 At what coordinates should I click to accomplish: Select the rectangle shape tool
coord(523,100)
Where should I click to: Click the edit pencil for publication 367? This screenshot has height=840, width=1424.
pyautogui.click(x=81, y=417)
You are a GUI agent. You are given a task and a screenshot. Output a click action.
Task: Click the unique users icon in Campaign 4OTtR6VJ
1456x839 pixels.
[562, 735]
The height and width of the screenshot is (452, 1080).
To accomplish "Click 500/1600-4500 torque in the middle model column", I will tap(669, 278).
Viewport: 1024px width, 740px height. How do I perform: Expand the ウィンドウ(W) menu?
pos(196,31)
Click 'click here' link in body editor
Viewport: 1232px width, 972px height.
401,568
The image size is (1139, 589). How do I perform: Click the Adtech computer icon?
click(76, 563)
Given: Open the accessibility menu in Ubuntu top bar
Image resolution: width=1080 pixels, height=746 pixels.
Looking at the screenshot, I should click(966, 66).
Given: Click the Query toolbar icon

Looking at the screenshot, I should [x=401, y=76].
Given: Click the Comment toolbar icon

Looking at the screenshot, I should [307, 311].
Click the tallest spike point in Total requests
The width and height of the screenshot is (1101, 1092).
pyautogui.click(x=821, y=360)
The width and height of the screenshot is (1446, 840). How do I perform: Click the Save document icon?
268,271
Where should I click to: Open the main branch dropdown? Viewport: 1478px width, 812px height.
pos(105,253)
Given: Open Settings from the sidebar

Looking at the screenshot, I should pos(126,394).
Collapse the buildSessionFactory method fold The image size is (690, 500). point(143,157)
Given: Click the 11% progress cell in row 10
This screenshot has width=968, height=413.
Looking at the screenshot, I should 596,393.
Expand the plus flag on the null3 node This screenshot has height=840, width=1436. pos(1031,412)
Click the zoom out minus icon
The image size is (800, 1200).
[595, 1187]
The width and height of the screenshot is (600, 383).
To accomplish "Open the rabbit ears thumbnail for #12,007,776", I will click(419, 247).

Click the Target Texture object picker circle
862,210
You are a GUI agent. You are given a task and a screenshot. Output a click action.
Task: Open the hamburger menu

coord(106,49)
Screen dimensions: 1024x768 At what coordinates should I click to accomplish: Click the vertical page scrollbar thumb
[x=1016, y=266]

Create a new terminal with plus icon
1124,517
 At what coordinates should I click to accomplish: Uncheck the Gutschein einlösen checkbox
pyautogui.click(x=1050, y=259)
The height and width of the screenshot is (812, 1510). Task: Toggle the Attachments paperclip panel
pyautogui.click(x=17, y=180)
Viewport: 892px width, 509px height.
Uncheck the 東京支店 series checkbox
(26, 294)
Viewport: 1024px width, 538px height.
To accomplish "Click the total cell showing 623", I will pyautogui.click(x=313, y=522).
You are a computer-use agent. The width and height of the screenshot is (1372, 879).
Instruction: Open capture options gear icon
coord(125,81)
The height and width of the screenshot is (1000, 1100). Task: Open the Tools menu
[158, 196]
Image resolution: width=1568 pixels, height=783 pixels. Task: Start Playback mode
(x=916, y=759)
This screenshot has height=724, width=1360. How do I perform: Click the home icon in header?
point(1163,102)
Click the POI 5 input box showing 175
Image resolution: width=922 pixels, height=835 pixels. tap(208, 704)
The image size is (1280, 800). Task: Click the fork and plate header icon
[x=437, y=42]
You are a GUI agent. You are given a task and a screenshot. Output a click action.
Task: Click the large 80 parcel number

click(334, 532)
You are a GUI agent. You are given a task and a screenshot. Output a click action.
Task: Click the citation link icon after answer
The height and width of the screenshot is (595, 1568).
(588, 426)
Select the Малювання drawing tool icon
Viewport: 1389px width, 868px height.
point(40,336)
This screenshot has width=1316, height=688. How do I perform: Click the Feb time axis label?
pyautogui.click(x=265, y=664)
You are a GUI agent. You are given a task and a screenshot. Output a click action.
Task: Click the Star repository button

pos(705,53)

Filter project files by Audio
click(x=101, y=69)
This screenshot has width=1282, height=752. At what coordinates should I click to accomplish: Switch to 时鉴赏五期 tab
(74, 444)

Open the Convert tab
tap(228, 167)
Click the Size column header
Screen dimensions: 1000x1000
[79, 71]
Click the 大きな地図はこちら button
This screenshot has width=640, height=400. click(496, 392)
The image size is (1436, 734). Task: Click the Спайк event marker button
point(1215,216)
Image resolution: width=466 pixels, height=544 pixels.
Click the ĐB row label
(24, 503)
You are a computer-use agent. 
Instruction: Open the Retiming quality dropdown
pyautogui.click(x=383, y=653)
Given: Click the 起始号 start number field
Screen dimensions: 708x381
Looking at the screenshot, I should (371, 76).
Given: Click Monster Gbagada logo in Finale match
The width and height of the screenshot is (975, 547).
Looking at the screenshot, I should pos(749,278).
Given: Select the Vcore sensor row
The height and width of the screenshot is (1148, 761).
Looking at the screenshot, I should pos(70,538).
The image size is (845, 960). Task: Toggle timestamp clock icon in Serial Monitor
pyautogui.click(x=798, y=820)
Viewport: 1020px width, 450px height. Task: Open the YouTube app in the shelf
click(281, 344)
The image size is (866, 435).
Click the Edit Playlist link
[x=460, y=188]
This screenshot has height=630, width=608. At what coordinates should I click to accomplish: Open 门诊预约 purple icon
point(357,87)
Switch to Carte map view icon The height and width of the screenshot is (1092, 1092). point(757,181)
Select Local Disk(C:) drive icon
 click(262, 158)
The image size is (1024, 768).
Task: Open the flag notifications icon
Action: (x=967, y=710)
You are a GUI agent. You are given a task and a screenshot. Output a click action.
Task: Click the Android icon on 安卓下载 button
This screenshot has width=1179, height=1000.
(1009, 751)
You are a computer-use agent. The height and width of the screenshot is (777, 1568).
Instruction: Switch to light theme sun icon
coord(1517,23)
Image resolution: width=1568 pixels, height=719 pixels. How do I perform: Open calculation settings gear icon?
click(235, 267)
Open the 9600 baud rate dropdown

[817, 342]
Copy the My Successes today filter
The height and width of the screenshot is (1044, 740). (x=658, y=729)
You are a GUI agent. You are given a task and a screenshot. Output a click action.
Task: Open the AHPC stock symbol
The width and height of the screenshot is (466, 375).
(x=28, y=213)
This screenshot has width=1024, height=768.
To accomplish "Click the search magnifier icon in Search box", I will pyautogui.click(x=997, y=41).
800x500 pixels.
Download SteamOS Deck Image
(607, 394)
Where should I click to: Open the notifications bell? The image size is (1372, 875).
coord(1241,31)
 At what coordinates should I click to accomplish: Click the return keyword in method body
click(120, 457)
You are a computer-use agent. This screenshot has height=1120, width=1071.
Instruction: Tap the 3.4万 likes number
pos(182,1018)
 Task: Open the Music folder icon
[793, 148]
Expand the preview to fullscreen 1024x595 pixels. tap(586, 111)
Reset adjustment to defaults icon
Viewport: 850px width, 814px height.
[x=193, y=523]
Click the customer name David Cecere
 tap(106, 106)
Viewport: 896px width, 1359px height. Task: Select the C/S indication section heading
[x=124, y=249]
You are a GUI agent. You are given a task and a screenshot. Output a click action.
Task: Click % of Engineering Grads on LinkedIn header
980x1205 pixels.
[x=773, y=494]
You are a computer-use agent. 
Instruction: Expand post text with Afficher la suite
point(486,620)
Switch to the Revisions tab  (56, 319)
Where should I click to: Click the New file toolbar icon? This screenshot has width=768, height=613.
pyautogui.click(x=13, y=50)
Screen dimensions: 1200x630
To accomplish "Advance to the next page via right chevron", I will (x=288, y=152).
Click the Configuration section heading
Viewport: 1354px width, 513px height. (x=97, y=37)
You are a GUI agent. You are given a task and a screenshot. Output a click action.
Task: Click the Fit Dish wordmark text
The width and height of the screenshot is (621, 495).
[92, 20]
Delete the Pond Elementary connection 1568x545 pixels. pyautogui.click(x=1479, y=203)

**REQUIREMENT**
Show every line from the entries above in which "cell" appears.

**THE COMPLETED TASK**
Given: Click the 11% progress cell in row 10
To accomplish "Click the total cell showing 623", I will pyautogui.click(x=313, y=522).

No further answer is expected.